Yes couples argue, but the fact that your children are getting distressed to the point where it takes hours to calm them is a big red siren to me. Why isn't it to you?

If you were a PC or a SW looking from the outside in at an argument between you and your dh, what would you think? What would you do? I think you really need to take a step back and objectively think about this.

Would a normal every day sort of person that you would find at a bus stop, think that a wife spending hours on the Internet asking for peer studies to show her dh to say that children witnessing horrid arguments and becoming distressed to the point of tears is harmful normal? I think that person would scoff in your face and point out the NSPCC adverts for starters.
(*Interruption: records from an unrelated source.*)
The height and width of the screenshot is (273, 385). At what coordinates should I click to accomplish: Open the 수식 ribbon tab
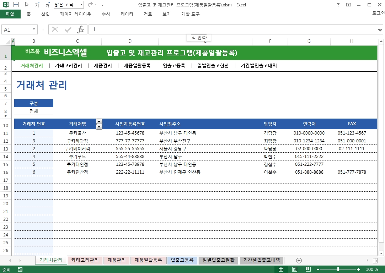pos(106,14)
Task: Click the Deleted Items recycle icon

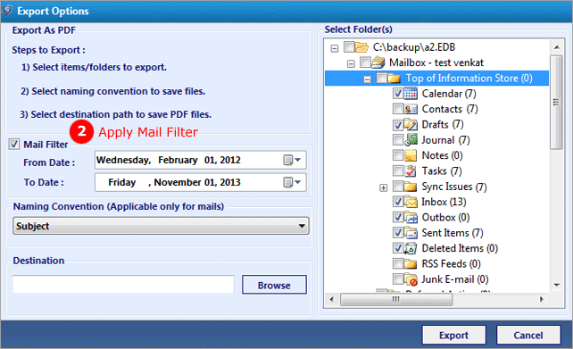Action: [x=411, y=248]

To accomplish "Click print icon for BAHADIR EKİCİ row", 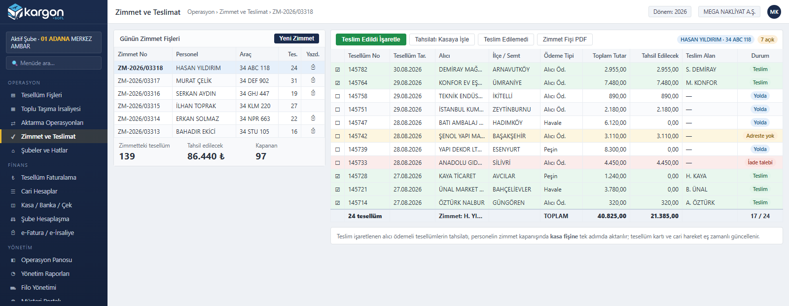I will (x=313, y=131).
What you're doing isn't normal and you shouldn't have to convince your dh that his behaviour is horrendous. If he had an iota of sense he'd know that already.

flow4 · 16/09/2012 23:48

This is the definitive, current UK government review of Safeguarding children and the messages from research, and it includes a long bibliography. Obviously, 'arguing' is a word that could cover such a wide range of behaviour, and much/most of it would not be a safeguarding concern... But (a) neglecting children's emotional needs, and (b) witnessing domestic abuse - including verbal abuse - are safeguarding concerns because they are known to be harmful... 'Excessive anger' can also be considered emotional abuse.